Supplied records START

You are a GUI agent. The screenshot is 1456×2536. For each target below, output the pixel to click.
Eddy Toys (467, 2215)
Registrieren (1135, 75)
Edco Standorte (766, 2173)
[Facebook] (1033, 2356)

Supplied records END

Try it.
Write the records out again. Keep every line exactly as it is.

Answer for the task.
You are a GUI agent. The screenshot is 1456×2536. For each target below, output the pixel to click.
Eddy Toys (467, 2215)
Registrieren (1135, 75)
Edco Standorte (766, 2173)
[Facebook] (1033, 2356)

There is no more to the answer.